そう言ってやれば、ナイルも気が付いたようだ。
まったく、変な所で頭が回らない。

「これから親になるんだから、少しはしっかりしたらどうだ?」
「…分かってんだよ、そんなことは」
「不安なのは分かる。でも、身体的な負担がある分、君はナマエを支えてあげないといけないんだよ」
「分かってる…」
「君はどうもうちのことを舐めているな。我が兵団の誇る班長だ、きっと元気な子を産んでくれるさ」

ナマエを見ながらそう言ったのに、何故かナイルが泣いている。
汚い泣き顔なんて存在するのだな。

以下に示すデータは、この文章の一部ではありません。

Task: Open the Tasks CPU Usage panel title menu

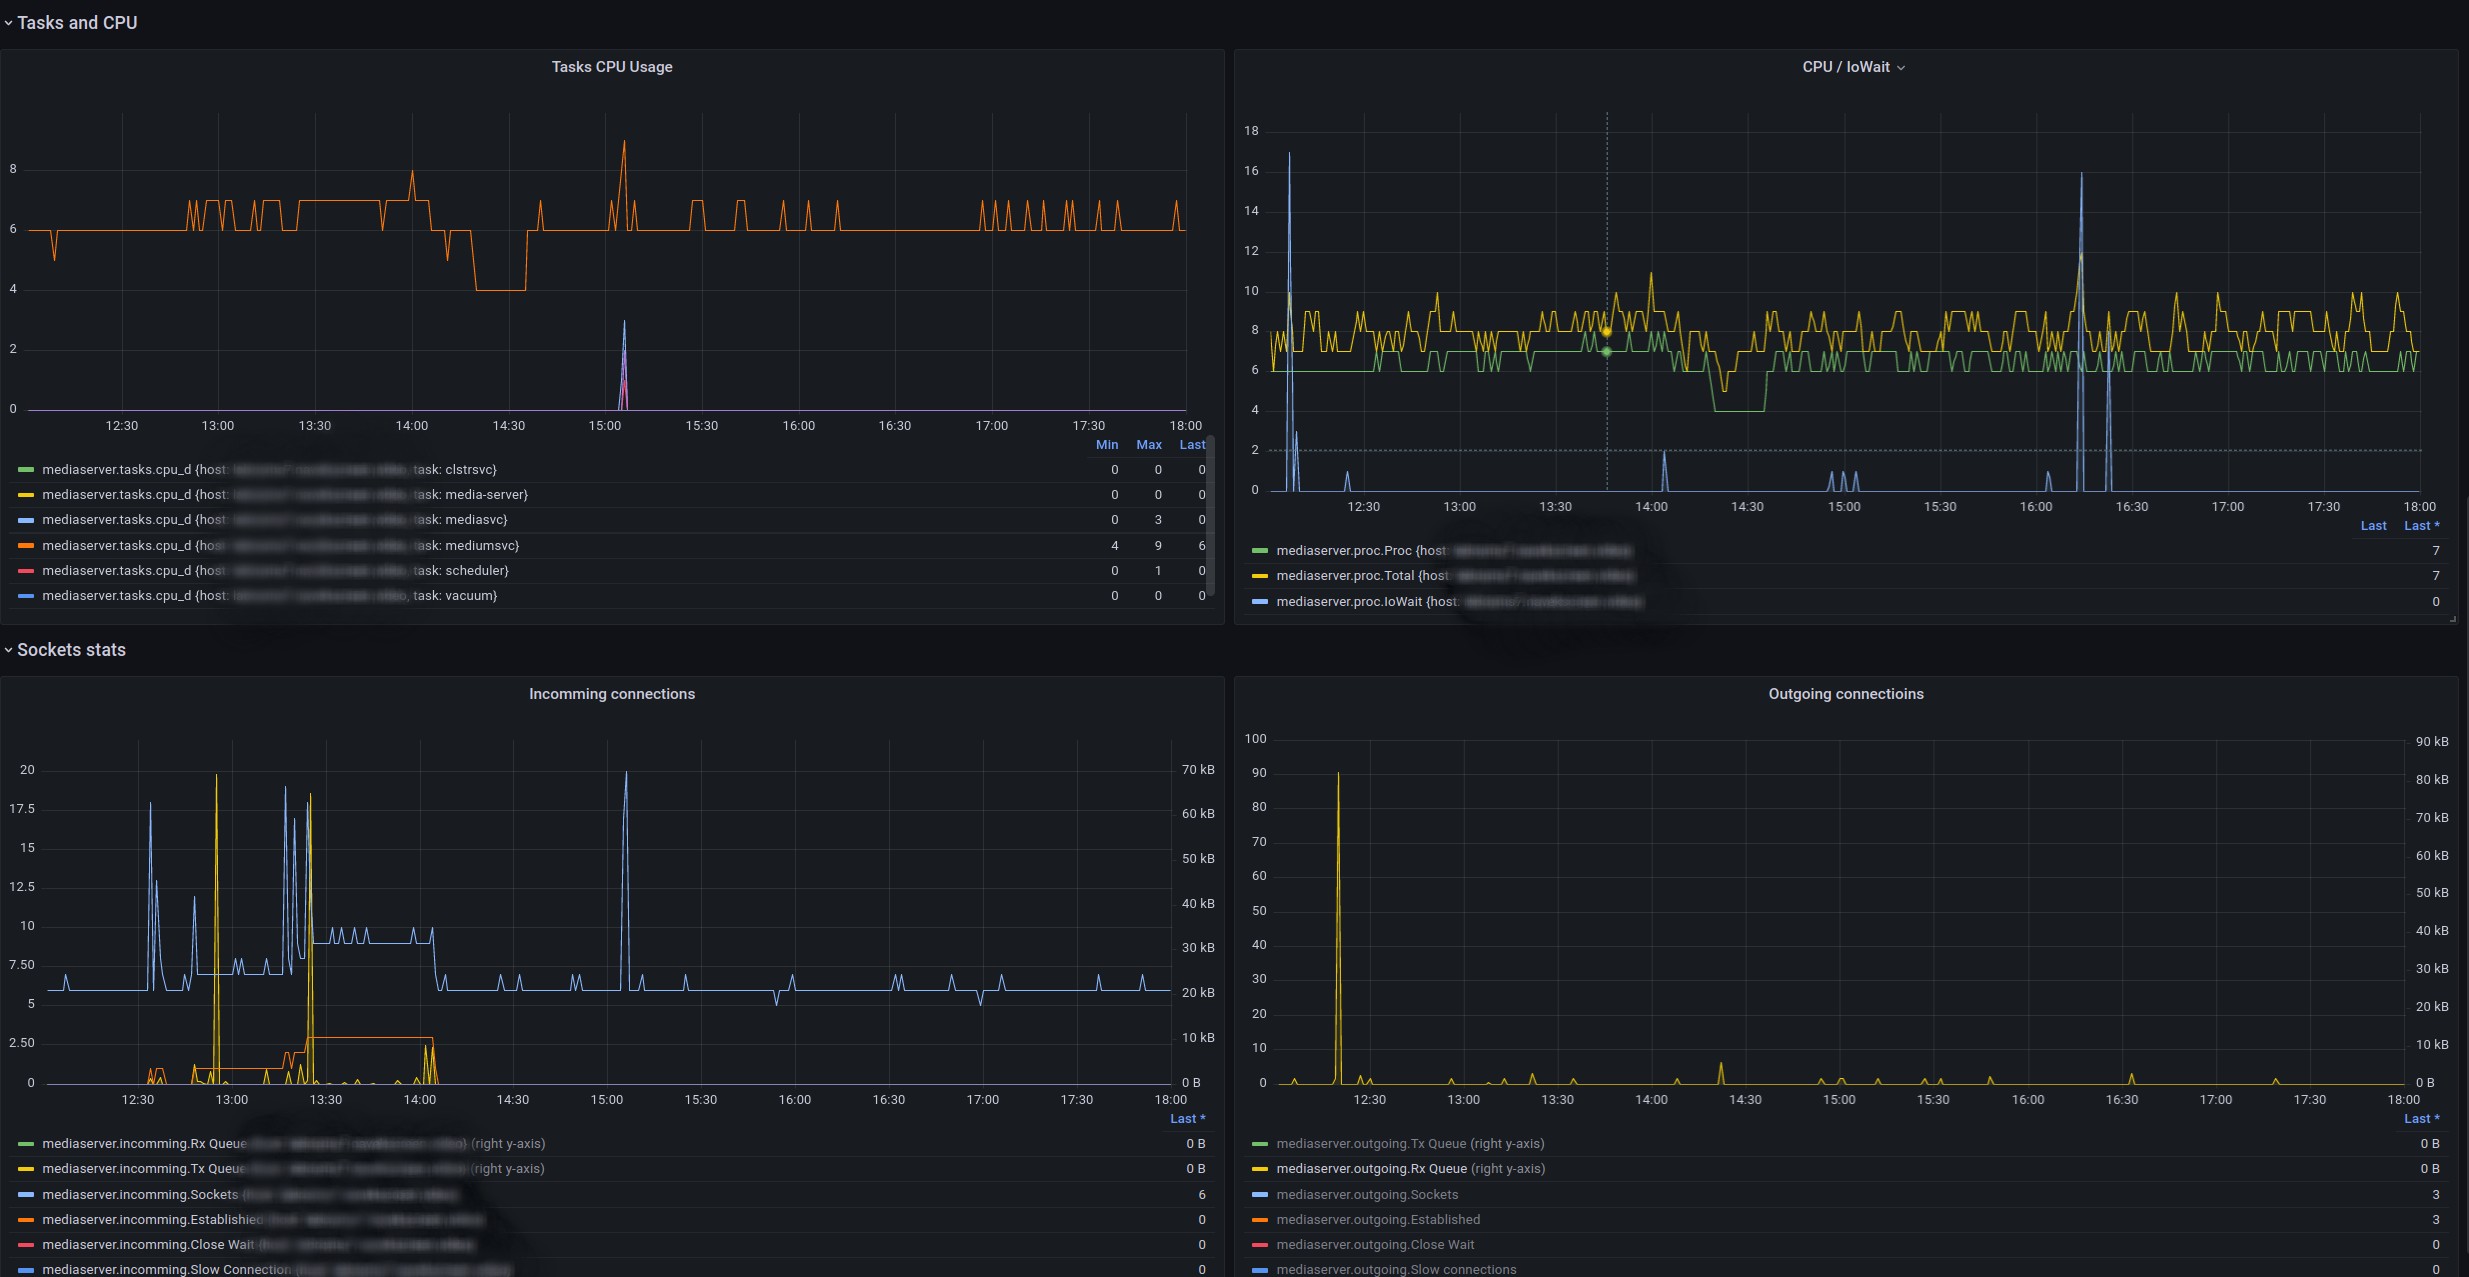Action: point(612,67)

初めて見た。

こんな汚い中年を選んだ彼女はどう思っているか知らないけれど、ナイルにとってこの結婚はいいものだったと言い切れる。
肩書きを無くせば、ただの面倒くさい泣き虫ヘタレ、加えてムードの欠片すらない。
そんな彼をこうして宥めて、守ってあげている。

育て方を間違えただろうか。
彼女は立派な男前になった。

それでも彼が温かな家庭に憧れていたこと、しかし出世と引き換えにその夢を諦めていたことを考えれば、親友としてはこの上なく嬉しいことでもある。
誤解のある言い方をしたかも知れないが、ナイルの育った家庭はごく普通の温かな家庭だ。
だからこそ、自分もそんな家庭を築きたいと言っていた。

出世をちらつかされて顔も見たことのないような貴族の娘と結婚しようとしていたある日、たまたま私の補佐を務めていたナマエに一目惚れして口説き落として…本当に何がどうなるかわからないものだな。


「えるびん…お前、いいやつだな…」
「おや、今更気が付いたのかい?」

手がかかる。
しかし、このまま見守るのも悪くない。






貰い悪阻に関して、ご夫婦の愛情は関係ありません。
愛し合っていても出ない場合がほとんどです。

大嘘書いて申し訳ございません。
ファンタジーとしてご覧いただければと思います。